> [Excerpt to read]:
┌──

Monetary penalty—A monetary penalty may be imposed on an individual who engages in conduct subject to sanction or on an employer, firm, or entity if the individual was acting on its behalf and if it knew, or reasonably should have known, of the individual’s conduct.

Disqualification of appraiser—An appraiser who is disqualified is barred from presenting evidence or testimony in any administrative proceeding before the Department of the Treasury or the IRS.

Under the regulations, attorneys, certified public accountants, enrolled agents, enrolled actuaries, and enrolled retirement plan agents may not assist, or accept assistance from, individuals who are suspended or disbarred with respect to matters constituting practice (i.e., representation) before the IRS, and they may not aid or abet suspended or disbarred individuals to practice before the IRS.

Disciplinary sanctions are described in these terms:

Disbarred by decision after hearing, Suspended by decision after hearing, Censured by decision after hearing, Monetary penalty imposed after hearing, and Disqualified after hearing—An administrative law judge (ALJ) conducted an evidentiary hearing upon OPR’s complaint alleging violation of the regulations and issued a decision imposing one of these sanctions. After 30 days from the issuance of the decision, in the absence of an appeal, the ALJ’s decision became the final agency decision.

└──

> [Given material]:
┌──

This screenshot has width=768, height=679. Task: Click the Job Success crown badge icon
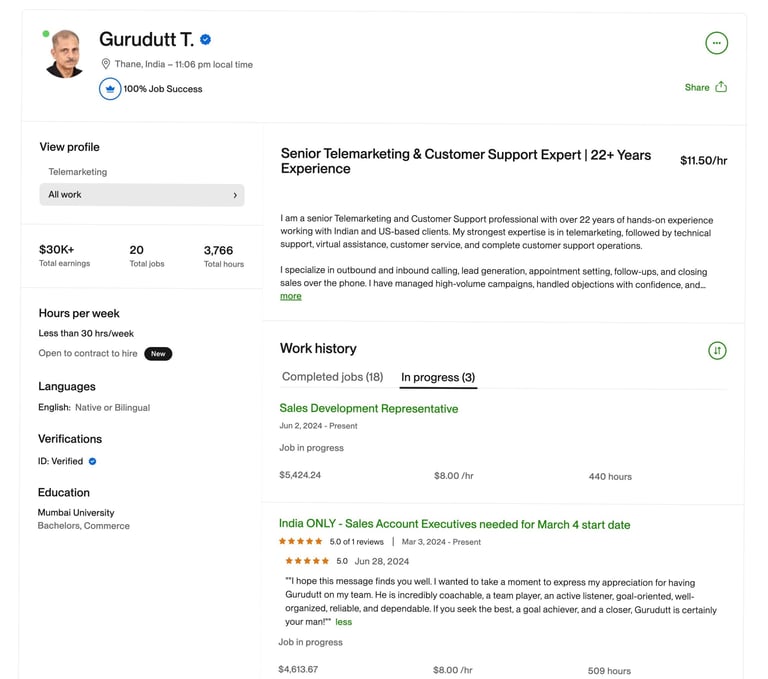pyautogui.click(x=110, y=89)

└──

> [Exercise]:
Please repeat, word for word, the stretch of the IRS disciplinary sanctions text from "Disqualification of appraiser—An" through "or the IRS.".

> [Result]:
Disqualification of appraiser—An appraiser who is disqualified is barred from presenting evidence or testimony in any administrative proceeding before the Department of the Treasury or the IRS.